● Tus tareas
1. Responde según el documento:
(a) ¿Qué celebración se menciona como ejemplo de teatralidad?
(b) ¿Contra quiénes abundan hoy las denuncias?
(c) ¿De qué dos cosas dice que siempre nos queda algún gramo?
2. Reproduce del documento el fragmento que empieza en "Pero, en general, no" y termina en "creérnoslo por gusto.".
3. ¿Coincide cada afirmación con el documento? Responde sí o no y cita las palabras que lo deciden.
(a) Los ateos ven en toda religión el opio de los pueblos.
(b) Las audiencias son del todo tontas.
(c) Al prender los cirios, los retablos quedan de pronto iluminados.

● Documento
============================================================
Nos critican inclusive lo que podríamos llamar teatralidad, por ejemplo, de celebraciones como la Vigilia Pascual. Algunos dicen, me consta, que, al prender los cirios tras la oscuridad completa, con retablos impresionantes que quedan de pronto iluminados, se manipula a los fieles para atraparlos con sensiblería en el error. En cualquier caso, quienes así nos tachan recibirán criticismo similar de los ateos que ven en toda religión el opio de los pueblos. De hecho, abundan hoy las denuncias contra los televangelistas protestantes. Por supuesto, podríamos también censurar a esos ateos por incitar demagógicamente a cualquier pueblo con sus ideologías de odio.
Pero, en general, no creo que las personas, las audiencias, seamos del todo tontas, como para dejar que nos mangoneen en toda ocasión cual cualquier títere. Algún gramo de seso y de libertad siempre nos queda como para advertir y resistir aun la más sutil manipulación. Si al final nos creemos eso que se nos dice, temo que en cierta medida quisimos creérnoslo por gusto.
============================================================
● Listado de datos
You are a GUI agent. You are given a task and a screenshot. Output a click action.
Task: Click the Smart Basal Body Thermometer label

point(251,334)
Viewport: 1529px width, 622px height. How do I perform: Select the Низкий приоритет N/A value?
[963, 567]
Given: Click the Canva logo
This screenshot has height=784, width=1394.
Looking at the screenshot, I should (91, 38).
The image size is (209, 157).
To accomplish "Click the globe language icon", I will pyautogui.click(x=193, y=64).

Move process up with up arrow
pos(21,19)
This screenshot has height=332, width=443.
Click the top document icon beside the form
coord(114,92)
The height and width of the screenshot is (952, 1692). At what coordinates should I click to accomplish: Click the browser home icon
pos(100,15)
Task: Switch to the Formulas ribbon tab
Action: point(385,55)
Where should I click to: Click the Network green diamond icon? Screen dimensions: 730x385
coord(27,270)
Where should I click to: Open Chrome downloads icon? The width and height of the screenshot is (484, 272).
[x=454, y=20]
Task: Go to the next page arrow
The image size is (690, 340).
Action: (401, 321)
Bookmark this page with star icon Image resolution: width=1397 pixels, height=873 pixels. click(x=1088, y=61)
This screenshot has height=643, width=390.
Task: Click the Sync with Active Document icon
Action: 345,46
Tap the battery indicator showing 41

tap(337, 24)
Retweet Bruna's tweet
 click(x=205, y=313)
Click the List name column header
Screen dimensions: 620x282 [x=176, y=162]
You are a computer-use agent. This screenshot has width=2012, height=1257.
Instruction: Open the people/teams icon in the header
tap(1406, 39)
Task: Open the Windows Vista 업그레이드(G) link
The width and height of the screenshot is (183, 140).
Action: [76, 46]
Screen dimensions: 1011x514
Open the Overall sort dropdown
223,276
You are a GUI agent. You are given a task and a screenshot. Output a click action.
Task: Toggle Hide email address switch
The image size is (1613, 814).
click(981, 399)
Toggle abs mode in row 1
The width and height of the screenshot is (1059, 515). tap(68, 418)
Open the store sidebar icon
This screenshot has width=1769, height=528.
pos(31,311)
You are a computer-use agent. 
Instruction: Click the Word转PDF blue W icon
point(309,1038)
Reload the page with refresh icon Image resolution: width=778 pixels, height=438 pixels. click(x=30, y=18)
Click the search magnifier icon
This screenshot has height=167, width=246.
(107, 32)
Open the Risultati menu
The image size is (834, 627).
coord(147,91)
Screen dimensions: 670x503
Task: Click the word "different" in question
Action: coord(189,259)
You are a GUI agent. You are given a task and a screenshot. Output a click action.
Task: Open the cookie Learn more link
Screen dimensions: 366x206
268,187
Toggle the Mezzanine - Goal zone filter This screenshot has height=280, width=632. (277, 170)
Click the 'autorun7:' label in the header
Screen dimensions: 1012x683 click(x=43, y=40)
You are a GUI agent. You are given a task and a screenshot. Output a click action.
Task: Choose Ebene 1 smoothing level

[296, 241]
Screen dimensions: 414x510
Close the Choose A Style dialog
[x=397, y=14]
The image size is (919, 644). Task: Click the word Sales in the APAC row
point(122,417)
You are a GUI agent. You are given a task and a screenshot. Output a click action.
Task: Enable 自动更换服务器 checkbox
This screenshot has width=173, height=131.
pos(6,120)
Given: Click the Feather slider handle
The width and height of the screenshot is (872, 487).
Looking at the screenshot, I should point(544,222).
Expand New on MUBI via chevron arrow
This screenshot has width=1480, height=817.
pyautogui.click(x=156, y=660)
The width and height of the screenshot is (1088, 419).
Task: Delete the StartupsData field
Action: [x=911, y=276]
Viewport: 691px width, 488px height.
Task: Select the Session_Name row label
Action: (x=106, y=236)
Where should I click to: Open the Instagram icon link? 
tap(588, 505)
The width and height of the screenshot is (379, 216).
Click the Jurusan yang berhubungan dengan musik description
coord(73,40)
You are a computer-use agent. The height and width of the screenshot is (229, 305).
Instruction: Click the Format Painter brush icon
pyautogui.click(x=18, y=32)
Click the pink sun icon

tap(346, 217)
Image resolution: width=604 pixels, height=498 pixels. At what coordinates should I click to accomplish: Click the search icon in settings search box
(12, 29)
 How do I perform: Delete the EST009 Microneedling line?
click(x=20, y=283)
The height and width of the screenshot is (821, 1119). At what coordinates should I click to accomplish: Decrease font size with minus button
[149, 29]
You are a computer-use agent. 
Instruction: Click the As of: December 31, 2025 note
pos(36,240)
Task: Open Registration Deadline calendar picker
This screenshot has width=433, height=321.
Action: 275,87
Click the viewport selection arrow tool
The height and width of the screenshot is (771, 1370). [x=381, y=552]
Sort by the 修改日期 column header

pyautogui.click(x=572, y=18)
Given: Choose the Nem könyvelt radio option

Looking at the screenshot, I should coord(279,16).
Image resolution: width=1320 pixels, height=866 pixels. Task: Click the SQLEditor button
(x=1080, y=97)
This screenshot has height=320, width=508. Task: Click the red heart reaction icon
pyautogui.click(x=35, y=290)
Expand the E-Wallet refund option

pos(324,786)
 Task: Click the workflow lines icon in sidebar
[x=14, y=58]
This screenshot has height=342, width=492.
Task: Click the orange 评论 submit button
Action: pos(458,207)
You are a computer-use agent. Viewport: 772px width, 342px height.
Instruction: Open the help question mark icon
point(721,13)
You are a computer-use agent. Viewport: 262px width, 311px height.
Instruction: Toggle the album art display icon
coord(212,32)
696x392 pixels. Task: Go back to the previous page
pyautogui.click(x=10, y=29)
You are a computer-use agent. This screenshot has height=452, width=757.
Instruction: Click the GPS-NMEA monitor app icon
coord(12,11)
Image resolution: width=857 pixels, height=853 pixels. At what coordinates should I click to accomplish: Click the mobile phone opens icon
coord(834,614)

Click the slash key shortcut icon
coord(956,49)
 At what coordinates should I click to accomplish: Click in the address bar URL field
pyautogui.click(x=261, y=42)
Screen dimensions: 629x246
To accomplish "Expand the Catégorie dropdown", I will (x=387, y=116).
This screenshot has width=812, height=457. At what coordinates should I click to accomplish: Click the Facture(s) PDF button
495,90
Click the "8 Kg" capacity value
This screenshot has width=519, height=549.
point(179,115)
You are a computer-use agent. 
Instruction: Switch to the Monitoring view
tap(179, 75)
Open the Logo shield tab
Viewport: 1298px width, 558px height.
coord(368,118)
============================================================
● Respuestas
1.
(a) La Vigilia Pascual.
(b) Contra los televangelistas protestantes.
(c) De seso y de libertad.

2.
Pero, en general, no creo que las personas, las audiencias, seamos del todo tontas, como para dejar que nos mangoneen en toda ocasión cual cualquier títere. Algún gramo de seso y de libertad siempre nos queda como para advertir y resistir aun la más sutil manipulación. Si al final nos creemos eso que se nos dice, temo que en cierta medida quisimos creérnoslo por gusto.

3.
(a) Sí: "los ateos que ven en toda religión el opio de los pueblos".
(b) No: "no creo que las personas, las audiencias, seamos del todo tontas".
(c) Sí: "con retablos impresionantes que quedan de pronto iluminados".